Though this was just a clever marketing stunt, it's proven to be a true representation of how the old French team was smashed up to make way for a new generation that has excelled in Brazil. After taking just one bitter point on the way to finishing bottom of their group in 2010, France finished top of Group E this time around with two emphatic wins and a draw. Les Bleus then beat Nigeria 2-0 to become one of the few round of 16 teams that didn't need extra time or penalties to reach the quarterfinals. Next up: A Germany team that went 120 nervy minutes with Algeria and now has seven players suffering from flu-like symptoms.

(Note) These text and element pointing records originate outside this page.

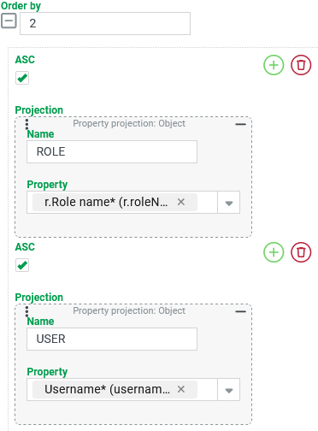Clear the Username property selection
The image size is (318, 431).
tap(181, 389)
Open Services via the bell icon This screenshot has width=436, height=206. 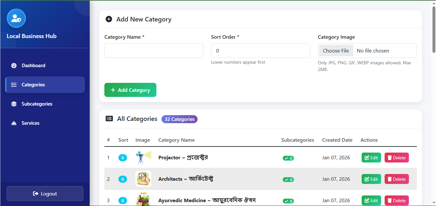tap(13, 123)
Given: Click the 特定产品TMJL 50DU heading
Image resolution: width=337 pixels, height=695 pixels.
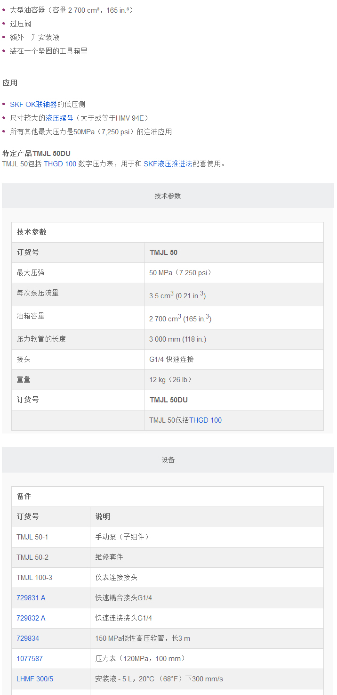Looking at the screenshot, I should (37, 154).
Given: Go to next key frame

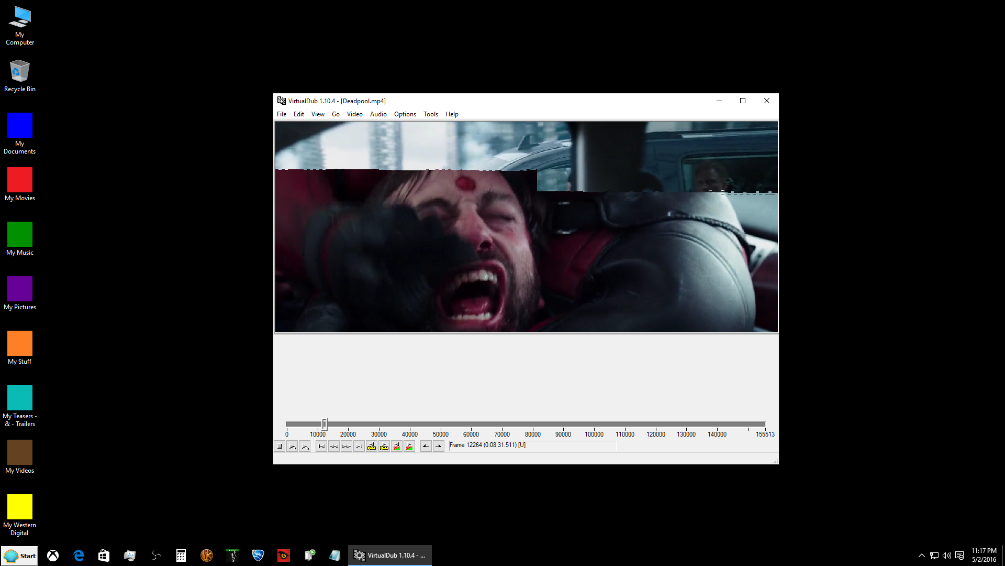Looking at the screenshot, I should 384,447.
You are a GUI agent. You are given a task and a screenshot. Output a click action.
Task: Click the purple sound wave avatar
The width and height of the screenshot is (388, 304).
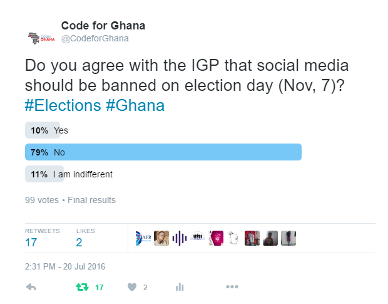pyautogui.click(x=180, y=238)
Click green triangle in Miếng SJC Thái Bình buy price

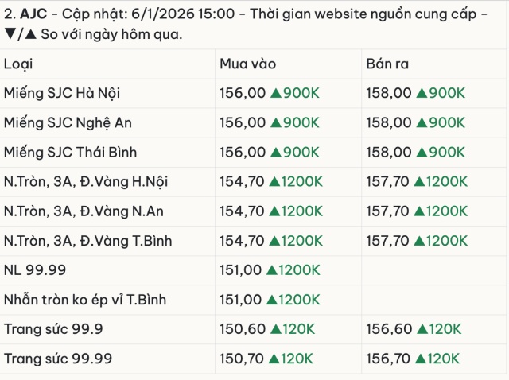(x=276, y=153)
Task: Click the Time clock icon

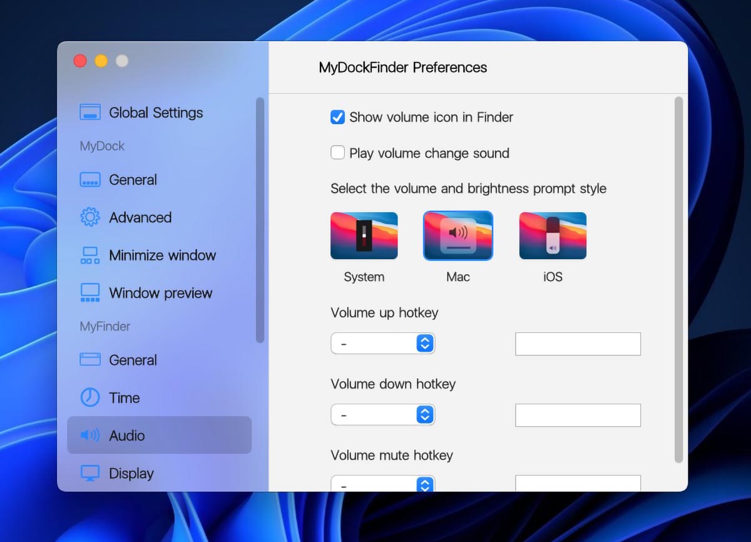Action: coord(90,397)
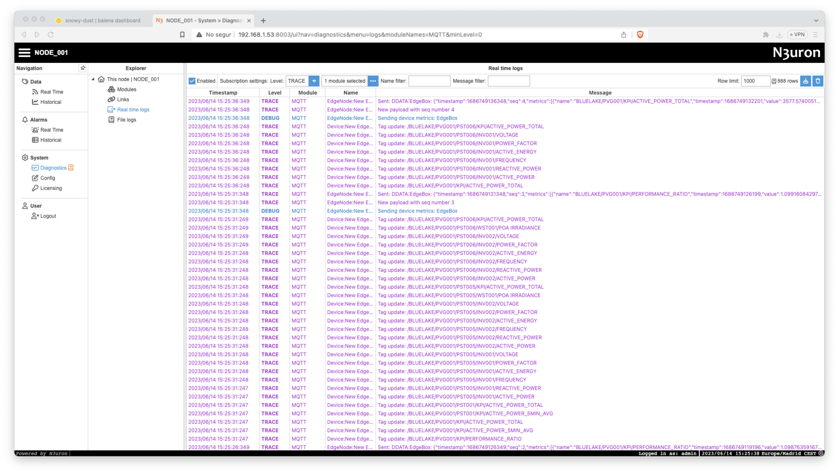Click the Brave shields icon in address bar
This screenshot has width=839, height=474.
[640, 35]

But even after the 2010 clear-out, France had to pull out a major comeback just to make it to Brazil. Finishing second to then still mighty Spain in their UEFA World Cup qualifying group forced France into a playoff against Ukraine, who won the first leg 2-0. As embarrassing as the 2010 episode was, but this younger French side proved their mettle by winning the second leg 3-0.

"Of course I still have the rage inside me from that game," defender Mamadou Sakho, who scored two of those three goals against Ukraine, told the AP Wednesday. "We all have a little bit of that rage inside of us."

Led by manager Didier Deschamps, who has never lost a World Cup match as a coach or player (he captained the 1998 team that won it), France have gone undefeated in their last eight matches, with clean sheets in six of them. All this while Franck Ribery, arguably the team's best player, was unable to play in this tournament due to injury.

According to Sakho, the new, unified spirit within the squad has been a significant difference between now and the recent past. From the AP:

"Everyone sits together at the dinner table, there's no difference," Sakho said. "After the meal last night eight of us stayed at the table to talk about football and about life in general. It was brilliant."

Some change from Euro 2012, when players formed cliques and went straight to their rooms after finishing their meals. It was even worse at the 2010 World Cup, where they were united — but only because they went on strike and refused to train after one of their teammates was sent home.

"I wasn't part of the old generation, but we really sense that this team gets on," Sakho said. "If you have strong characters things can blow apart when you're together for one month. We have strong characters in this team but we're able to control it."

Even with the flu shivers, Germany will provide this reborn French team's most formidable opposition yet. And even if it does end in the quarterfinals for France, this run has been nothing short of impressive. To go from the tournament's most shameful and shambolic team to one of its most exciting in a span of fours years shows what a fresh crop of talent and a positive attitude can do.